Here’s my contribution. It’s very short, and very basic. Let’s just say that I hardly ever make any mistakes. (And if you believe that, I’ve got a bridge to sell to you).
The unusual restore
I typically work as query tuning expert and as database developer. I try to avoid pure DBA roles. But for smaller customers, I often am the only one capable of spelling SQL, so I end up taking on the DBA activities as well.
Even for a full time specialized production DBA, restoring a database is a task not often done. For me it is even more rare. But I do know that, when it’s needed, there’s a lot of pressure. So I have a step by step playbook prepared, and scripts for tasks that can be scripted. All to minimize the chance of mistakes.
And then I got an unusual request. A bug fix had to be tested, but due to the nature of the bug that required the test database to first be replaced by a recent production backup; however another project had been preparing test cases in that test database. So I was asked to first restore a recent production backup to the test database, then wait for the bugfix test to be completed, and then restore the test database back to the point in time before I started the first restore.
Complex? Yes, a bit. But not too hard, and nothing I can’t do.

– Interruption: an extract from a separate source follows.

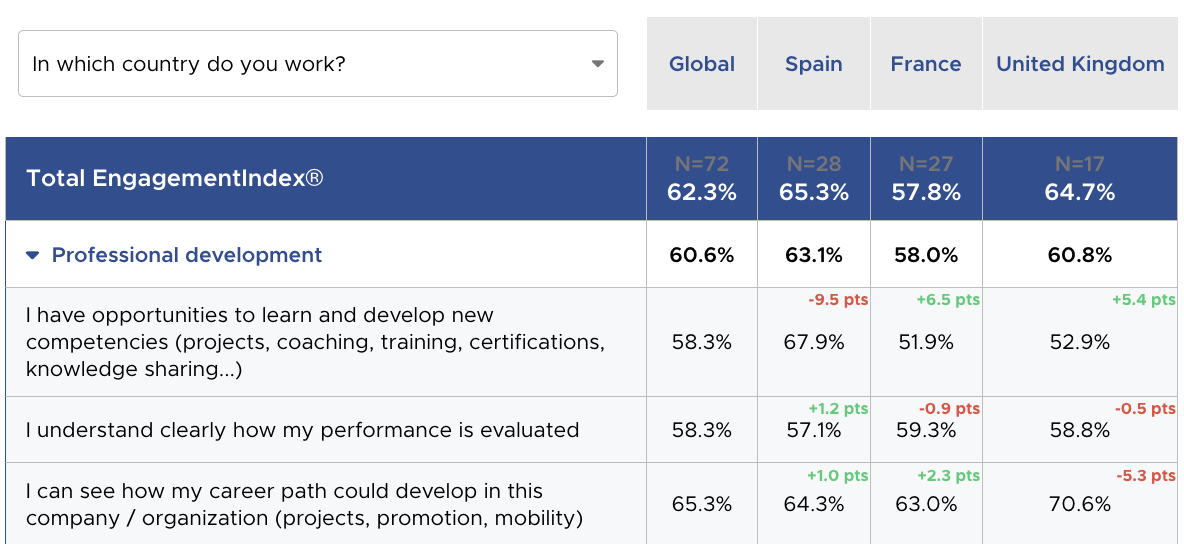Select the Global column header
Screen dimensions: 1184x544
[x=702, y=64]
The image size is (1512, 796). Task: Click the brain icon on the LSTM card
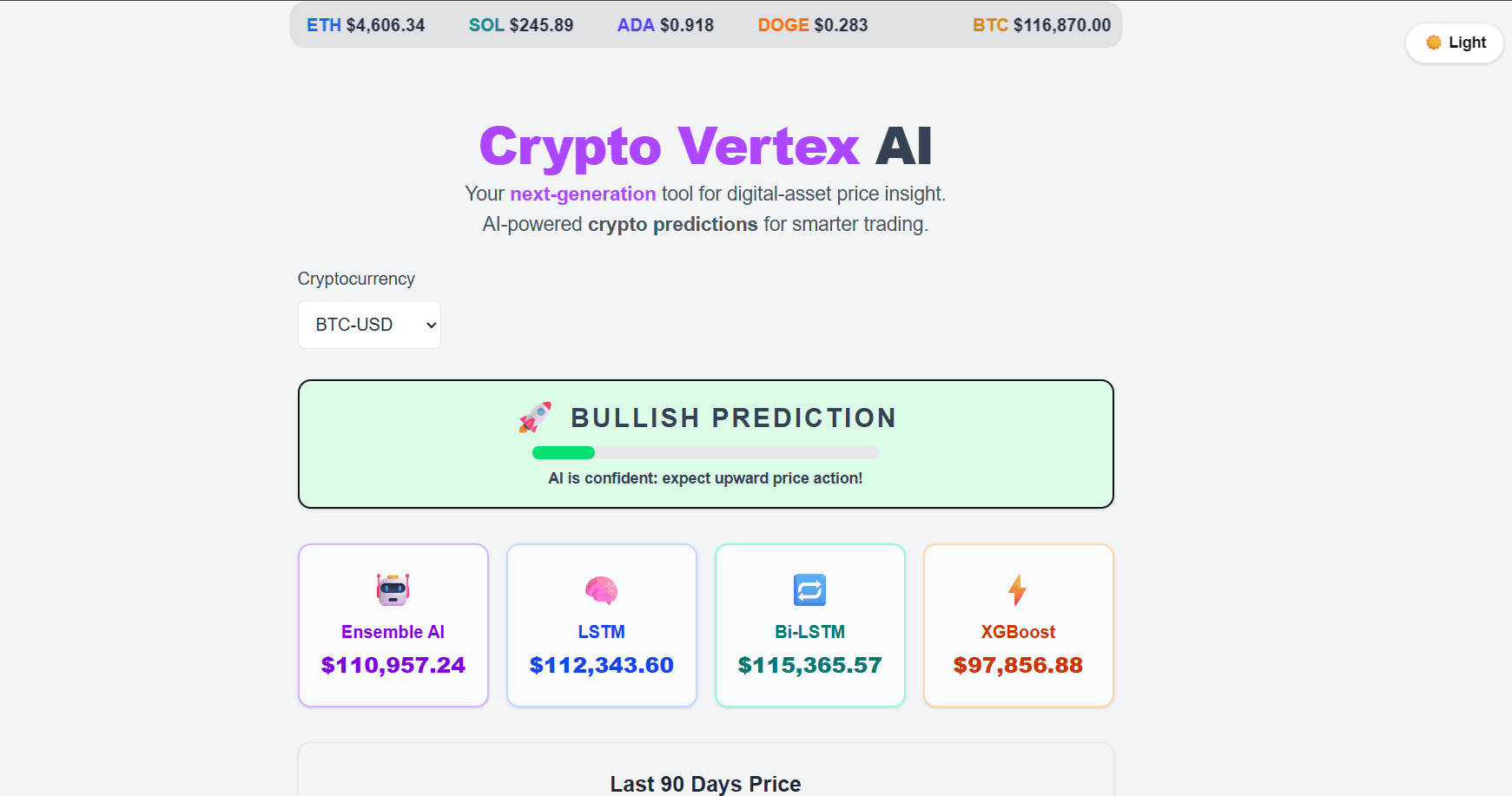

But it’s sufficiently different from what my playbook (which is specifically targeted to restoring production after an emergency) covers, so I never even looked there. Instead, I first scripted all the actions needed to restore the test database to a copy of itself at a point in time to a few minutes before I built the script. I then, in a second window, scripted the actions needed to restore the test database to the most recent full backup of production. I checked, double checked, and triple checked both scripts, verified that I could start, and then kicked off the script to restore test from the last full production backup. And, when done, told the developers they could run their tests.
Two hours later the tests were done; the bug fix could be deployed to production, and I got the go signal to revert the test database to its original state. I kicked off the other script, monitored its progress, and when done shut down my computer after a productive day.
Job well done?
Well, no. I should have consulted the playbook. Even though I could not straight on use it, I should have checked.

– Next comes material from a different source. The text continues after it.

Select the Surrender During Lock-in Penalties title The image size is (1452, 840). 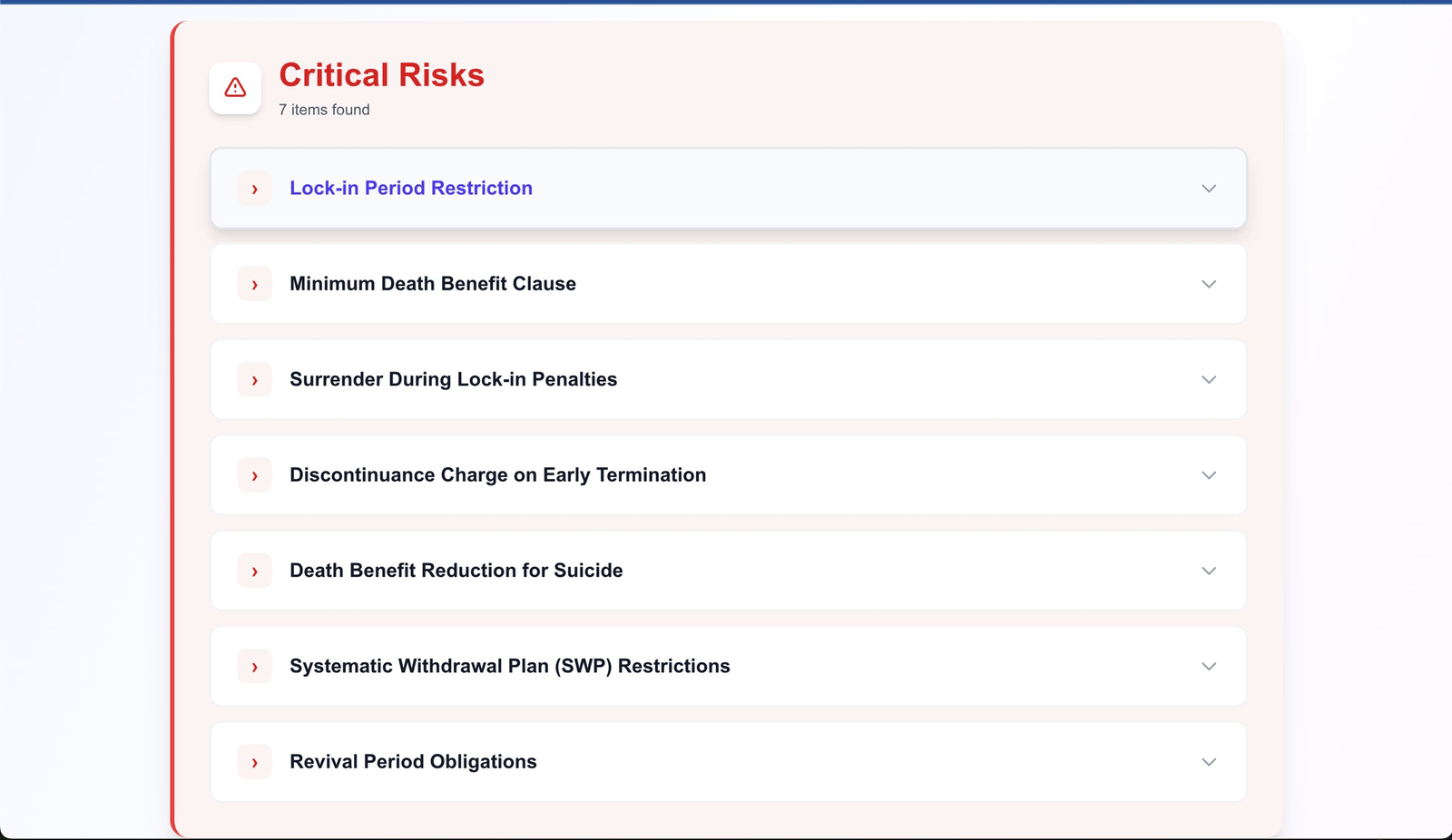click(x=453, y=380)
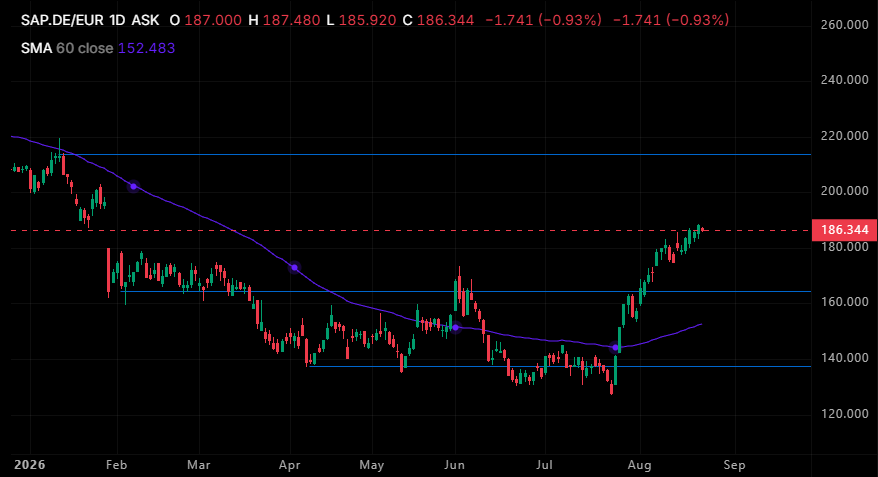878x477 pixels.
Task: Click the purple SMA marker dot in early April
Action: click(x=295, y=268)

If I had consulted my playbook, I would have seen the big warning, in red and extra-large font: After a restore, do not forget to enable Service Broker.
So I got a call the next day. BizTalk was throwing errors in the test environment. All requests were rejected wit a message saying that Service Broker was not enabled.
The fix was easy. Good thing it happened in test, where nobody is really hurt when I need to kick everyone out to get an exclusive lock (which, apparently, is needed to enable Service Broker … don’t ask). In production, once I tell the organization that the database is back online, there’s no way to get a exclusive lock without causing another disruption.
So, what have I learned? Multiple things already.
First: No matter how often I forget to enable Service Broker after a restore, I keep forgetting that this is needed. Apparently I am not as good at learning from my mistakes as I like to think.
And second: A playbook is more than a script. In fact, even a script is more than a script, since it contains the fixes for all my previous mistakes. If I have a script, or a playbook, for a task, then always consult it. Even if the specific task is different this time and the script cannot be used, I should still bring it up, read it, and see if there’s anything there that I need to do in the current situation as well.